The purpose of the Sustaining the Knowledge Commons research program is to help in the process of transitioning to a stable global knowledge commons, through which everyone can access all of our collective knowledge free-of-charge and free of most copyright and licensing restrictions and to which all who are qualified are welcome to contribute. One common problem that I see in the open access movement and in the scientific community (OA or not) is a tendency to conflate knowledge and science. I argue that this is a serious problem not only for other forms of knowledge, but a potential immanent existential threat to science itself. At a recent talk I presented a brief explanation of the argument. Following is the abstract and a link to the full presentation.
Article 27.1 of the UN Declaration on Human Rights states that “Everyone has the right freely to participate in the cultural life of the community, to enjoy the arts and to share in scientific advancement and its benefits”. The central argument of this presentation is that in order to achieve the goal of scientific advancement and its benefits it is necessary to understand science as one of the interdependent forms of the knowledge of humankind.

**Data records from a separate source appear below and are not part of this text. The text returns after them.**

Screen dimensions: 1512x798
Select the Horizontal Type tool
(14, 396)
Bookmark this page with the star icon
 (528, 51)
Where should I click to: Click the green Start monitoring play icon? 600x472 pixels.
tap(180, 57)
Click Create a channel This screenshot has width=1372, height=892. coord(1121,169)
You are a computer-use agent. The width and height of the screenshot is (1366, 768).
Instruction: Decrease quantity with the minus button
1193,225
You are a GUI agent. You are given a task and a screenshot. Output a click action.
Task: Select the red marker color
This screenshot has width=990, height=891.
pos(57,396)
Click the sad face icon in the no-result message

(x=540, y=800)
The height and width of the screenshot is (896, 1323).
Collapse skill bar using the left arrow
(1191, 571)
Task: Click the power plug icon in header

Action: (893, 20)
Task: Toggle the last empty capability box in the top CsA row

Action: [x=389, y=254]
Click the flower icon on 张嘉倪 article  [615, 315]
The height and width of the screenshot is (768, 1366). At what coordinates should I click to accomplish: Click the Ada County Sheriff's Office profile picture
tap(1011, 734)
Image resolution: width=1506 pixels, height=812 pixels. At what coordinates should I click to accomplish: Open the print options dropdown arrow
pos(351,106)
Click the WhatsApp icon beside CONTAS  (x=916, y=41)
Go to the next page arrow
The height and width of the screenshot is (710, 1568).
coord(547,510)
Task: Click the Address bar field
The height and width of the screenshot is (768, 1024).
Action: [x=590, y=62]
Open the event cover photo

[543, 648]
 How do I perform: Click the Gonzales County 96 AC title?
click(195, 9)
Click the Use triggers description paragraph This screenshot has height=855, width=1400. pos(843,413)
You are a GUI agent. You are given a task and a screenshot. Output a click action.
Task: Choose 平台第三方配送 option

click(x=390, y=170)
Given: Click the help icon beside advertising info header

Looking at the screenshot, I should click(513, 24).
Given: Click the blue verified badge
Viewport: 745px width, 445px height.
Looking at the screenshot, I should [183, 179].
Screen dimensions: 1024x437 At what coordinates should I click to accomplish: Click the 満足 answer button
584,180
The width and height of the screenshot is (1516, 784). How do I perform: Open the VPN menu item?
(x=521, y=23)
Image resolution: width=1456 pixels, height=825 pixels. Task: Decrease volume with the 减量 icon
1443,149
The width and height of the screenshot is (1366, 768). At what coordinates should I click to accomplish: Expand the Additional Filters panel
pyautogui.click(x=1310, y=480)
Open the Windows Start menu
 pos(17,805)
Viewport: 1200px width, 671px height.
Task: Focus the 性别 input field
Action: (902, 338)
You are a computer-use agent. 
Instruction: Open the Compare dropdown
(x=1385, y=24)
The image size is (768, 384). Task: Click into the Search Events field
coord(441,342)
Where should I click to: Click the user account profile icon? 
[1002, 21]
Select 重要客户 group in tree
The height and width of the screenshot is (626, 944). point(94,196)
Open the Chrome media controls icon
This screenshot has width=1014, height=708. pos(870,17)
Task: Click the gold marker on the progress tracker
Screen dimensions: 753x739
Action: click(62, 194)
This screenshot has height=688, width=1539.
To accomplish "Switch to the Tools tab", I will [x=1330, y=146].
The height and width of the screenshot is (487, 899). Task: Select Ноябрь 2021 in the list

To understand human rights, we need to understand the current and historical struggles through which the needs for human rights were identified and fought for. The conceptual development and implementation of human rights comes from philosophy, law, and politics, not scientific method. Science itself cannot function without logic, and is best not practiced without ethics; both logic and ethics, essential to scientific practice, are philosophy. Science needs philosophy.
Climate change is presented as evidence of why global policy based on scientific evidence is essential to the future, perhaps the very survival of the human species, and why global policy based on scientific evidence depends on more than science alone. If science alone were enough, the scientific consensus on climate change should have compelled effective action a long time ago. Science alone is not enough; political change requires political action. In the area of policy, belief in progress through science is just that, a matter of belief that competes with other belief systems. To help people change, to achieve political change, we need to understand not just what we know (the science), we need to understand how people think (social sciences and humanities) and how to effectively communicate with people (arts). If we in the developed world were to learn from our First Nations peoples about long-term planning, the ideas that we do not inherent the world from our ancestors but rather borrow it from our children, to plan for the seventh generation, we would have the knowledge to understand why we need policy in this area that is informed by the science. In conclusion, as a holistic scholar who is indigenous to, and cares above, the planet earth, on behalf of all the other forms of knowledges, I extend this invitation to science: let’s talk.